11. New York Giants (8-8)

The Giants were a playoff team in 2016, but similar to the Buccaneers might have difficulty replicating their success because they have a few star players but not as much depth as other teams. Their big offseason move of adding Brandon Marshall should help as he’s helped the other offenses he’s been on. No receiver has made more defenders miss tackles on his catches in the PFF era than Marshall’s 157. However, Eli Manning has had his PFF pass grade decrease every year since 2011, and it is rare to see any NFL player turn their career around at age 36. Their biggest strength last year was at defensive back, but defensive backs are the position we see the least consistency in play from one year to the next. With how competitive the NFC should be this year, the Giants will need to find a way to win a lot of close games.

12. Chicago Bears (7-9)

A lot of signs point to the Bears being a much better team in 2017 then 2016. In 2015 their best guard was Kyle Long, their best defensive lineman was Eddie Goldman, their best pass-rusher was Pernell McPhee, and their best cornerback was Kyle Fuller. All of them played fewer than 500 snaps in 2016 due to injury. They hit on 2016 draft picks halfback Jordan Howard (81.0), center Cody Whitehair (87.2), and linebacker Leonard Floyd (65.1). Both the offense and defense have a lot of pieces that haven’t played together before, but on paper this team is much better than their 3-13 record last year indicates.

13. Washington (7-9)

Washington was an average team last year that lost two key free agents at the same position in Pierre Garcon (85.8) and DeSean Jackson (78.6). They’ve added a few players to give them reason for optimism, but they are all players who flashed excellence in a few games but haven’t done as much the rest of their career.
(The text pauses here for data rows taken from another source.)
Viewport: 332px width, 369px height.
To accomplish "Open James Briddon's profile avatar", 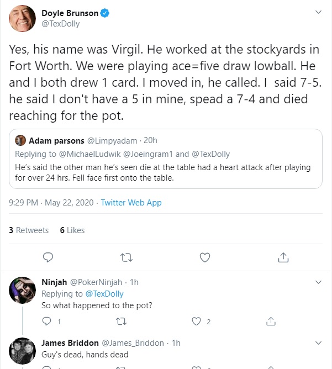I will [x=22, y=351].
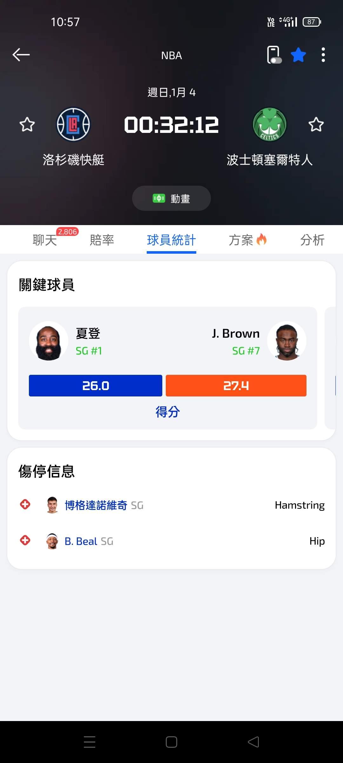The height and width of the screenshot is (763, 343).
Task: Favorite the 洛杉磯快艇 team star
Action: [x=27, y=124]
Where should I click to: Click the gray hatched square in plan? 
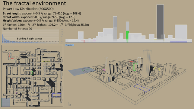coord(6,102)
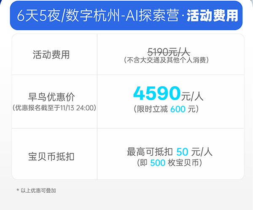Tap the 11/13 24:00 signup deadline note

click(55, 108)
On offense, they added wide receiver Terrelle Pryor, who had five games with 90-plus receiving yards, but in over half of his games he was held to under 50 yards. At safety, they added D.J. Swearinger, who had a top-10 safety grade in 2016, but it was his first year with a good grade and the grade came from taking advantage of some of the worst starting quarterbacks in the NFL. Similarly linebacker Zach Brown had a career year in 2016 with the Bills, but his five best-graded games against the run were the first five games of the season. If these players can sustain greatness over a longer period of time then Washington can take steps forward. If not, they may take a step back.

14. Detroit Lions (6-10)

The Lions started 2016 cold, then went on a streak of winning seven of eight games, all by close margins, which led to a (brief) playoff appearance. On one hand, the additions of guards T.J. Lang and Ricky Wagner should help, as Matthew Stafford was sacked 40 times last year including the playoffs. The problem is if you take the best players on the Lions, they don’t stack up as favorably as the best players on other teams. If the Lions can continue winning close games and have a strong showing from their rookies they can make another run into the playoffs, but that can be said for most teams.
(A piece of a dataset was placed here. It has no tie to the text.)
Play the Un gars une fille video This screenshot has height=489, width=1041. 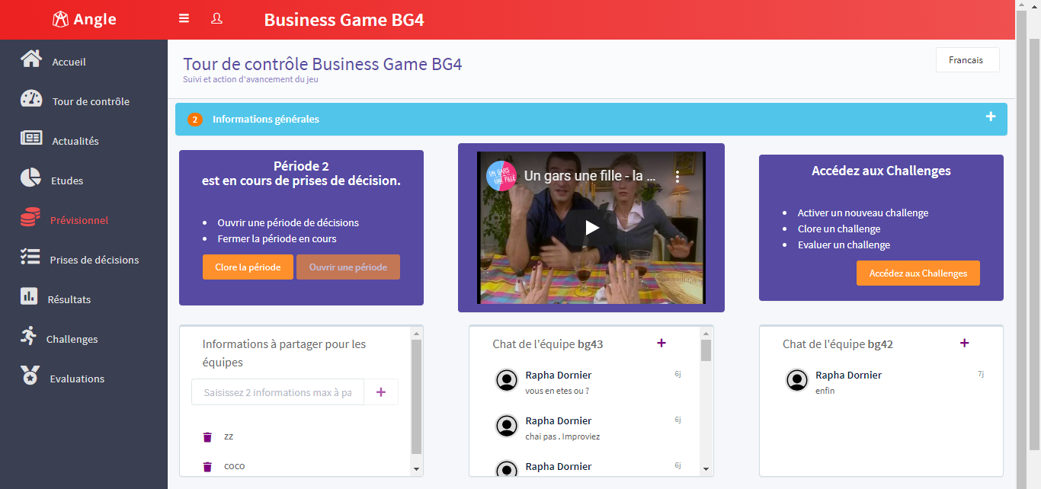[591, 227]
15. San Francisco 49ers (4-12)

The 49ers had the worst record in the NFC last year. They’ve changed coaches, quarterbacks, and several players. There is reason to be excited about their defensive line. 2015 first-round pick Arik Armstead led 3-4 defensive ends in pass-rushing productivity; 2016 first-round pick DeForest Buckner had 48 pressures which was fourth most for 3-4 defensive ends; and now they add third overall pick in the 2017 draft Solomon Thomas. They are a team in transition, and it might take more than a season for the 49ers return to being a playoff contender.

16. Los Angeles Rams (4-12)

The Rams were 4-12 last year, and it could take some time before they return to contending form. Due to the Jared Goff trade a year ago, the team didn’t have a first-round pick in this year’s draft, and with cap constraints they were only able to make a few splashes in free agency while also seeing a few players leave. Having Andrew Whitworth at left tackle should help Goff immediately. When at left tackle last year, he had a 98.0 pass-blocking efficiency (source: PFF ELITE), which led all tackles. However, a lot of Goff’s receiving targets are rookies, and the defense is transitioning to a 3-4. Those factors can lead to long-term success, but not necessarily short-term gains.